Кира сбросила тряпку на пол и ушла в свою комнату, где изучала пыльную люстру до тех пор, пока Стас из коридора не объявил недовольным голосом, что имеет честь отбыть.
— Ты хоть донесешь четыре пакета?
— Не мужик я что ли?! — негодующе отозвался брат. — Кстати, без меня к люстрам не лезь! Навернешься, а я потом возись с тобой!
— Не полезу, — небесным голосом пропела Кира, составляя в угол снятые со шкафа цветочные горшки. Стас просунулся в комнату, шелестнув бамбуковой занавеской и подозрительно сказал:
— Что-то от твоего обещания за версту несет его невыполнением!
— Если ты выйдешь прямо сейчас, то еще успеешь до захода солнца, — заметила она, не оборачиваясь. Стас фыркнул, и через секунду громко хлопнула входная дверь. Кира тотчас же подошла к кровати, скатала валиком одеяло и матрас, потом подтащила к кровати стул и взгромоздила на нее. Прикинула расстояние и поняла, что стул вознесет ее недостаточно высоко. Принесла другой и поставила его рядом с первым, потом пристроила поверх стульев табуретку и осмотрела все сооружение критическим взором.

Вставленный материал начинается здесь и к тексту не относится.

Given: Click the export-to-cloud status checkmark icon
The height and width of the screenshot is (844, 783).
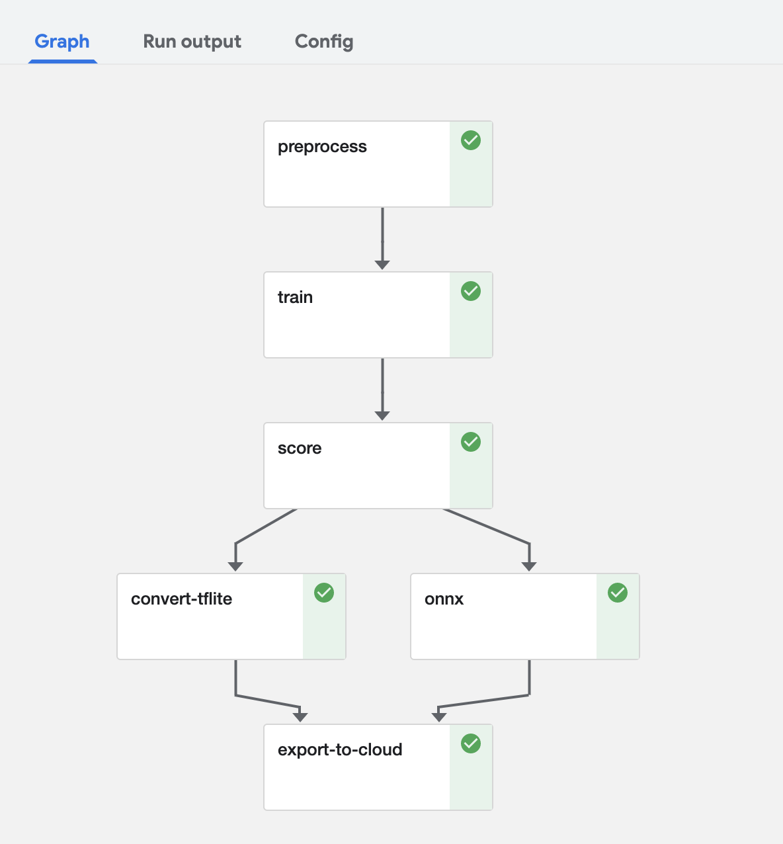Looking at the screenshot, I should (x=471, y=743).
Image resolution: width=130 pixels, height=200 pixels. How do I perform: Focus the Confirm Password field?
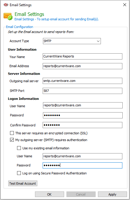tap(83, 125)
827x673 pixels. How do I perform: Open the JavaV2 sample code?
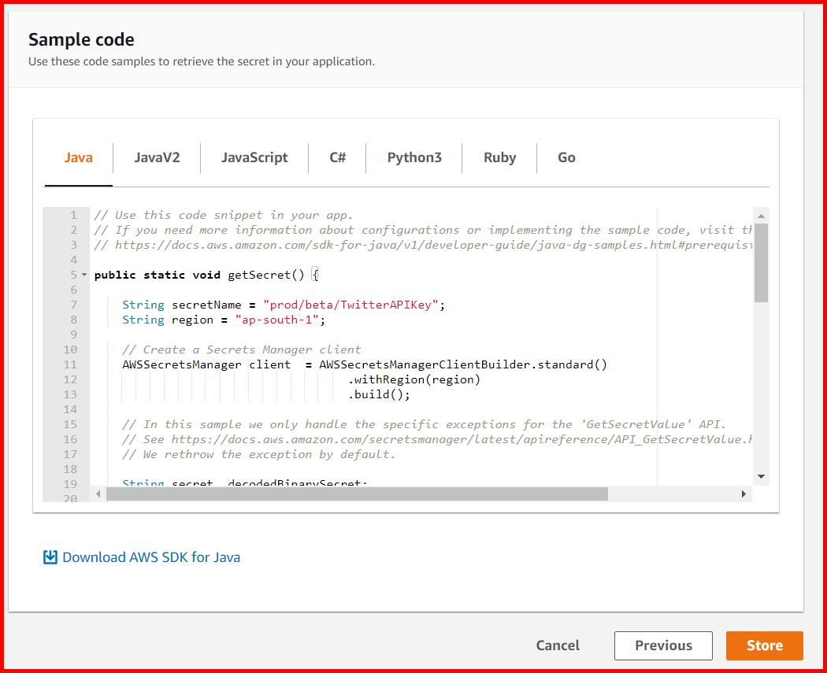tap(158, 157)
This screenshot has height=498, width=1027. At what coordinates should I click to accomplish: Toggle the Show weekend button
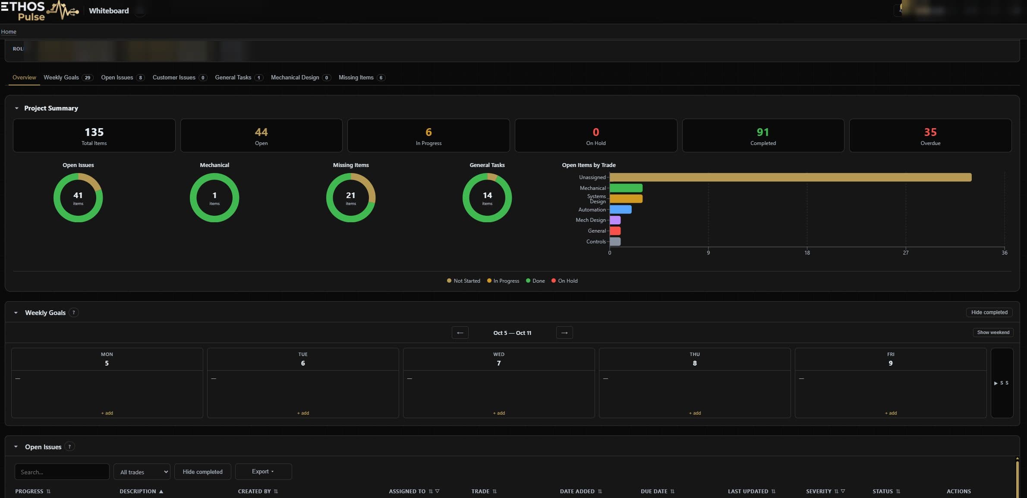tap(993, 332)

— Если я оттуда свалюсь… — пробормотала она, покачала головой и направилась в гостиную за тряпкой. Поднимая ее с пола, недовольно взглянула на окно (вот еще где возни!), повернулась, и ее взгляд упал на канделябры, который Стас снял со шкафа, чтобы вытереть пыль. Она нахмурилась, подошла ближе и подняла один из канделябров, разглядывая свечи в гнездах. Те, оплывшие примерно на треть, не были покрыты пылью, как все остальное, — свечи выглядели чистенькими, новенькими, будто их вставили в канделябр и зажгли не больше, чем дня два назад. Кира оглядела остальные канделябры — та же картина. Она поставила канделябр на пол, задумчиво потерла подбородок, после чего быстро прошла в столовую и изучила стоявшие там свечи. Те тоже выглядели свежеиспользованными. Она вернулась в гостиную и выдвинула один из ящиков. Свечи все так же громоздились почти до самого верха, но теперь груда не была такой массивной, словно из нее осторожно извлекли не меньше, чем штук десять. Кира открыла другой ящик. В нем нехватка свечей была более заметна. Получается, Стас зажигает по ночам свечи — и в гостиной, и в столовой? Но для чего ему это? Для создания соответствующей обстановки? Этакой таинственности, средневекового духа? Ставит канделябры полукругом, вдохновляется и пишет свою книгу?
Впрочем, чему она удивляется, если сама недавно сделала то же самое? Тогда, в ванной.
Тень женщины, расчесывавшей волосы, вдруг всплыла перед ее глазами так отчетливо, словно она видела ее секунду назад. Кира вздрогнула, потом зябко обхватила себя руками. Полумрак комнаты словно надвинулся на нее, обволакивая, втягивая в себя, и в нем почудилась чья-то невидимая холодная усмешка — уж не бабкина ли — ведь бабка знала все, и имела полное право усмехаться… Легкий неприятный душок внезапно превратился в резкую густую вонь, толчками, волнами исходившую от стен и накатывавшую на застывшую в центре комнаты девушку — отчетливый гнилостный запах, такой сильный, что у нее заслезились глаза. Кира вскинула ладонь к носу, но тотчас же опустила ее. Ничего не было. Не было запаха. Не было усмешки в полумраке. Ничего не было. Были только легкие, едва заметные тени от черешни, покачивавшей ветвями за окном, едва уловимый неприятный душок и серый пасмурный свет. И пыльная тряпка, накрепко зажатая в пальцах.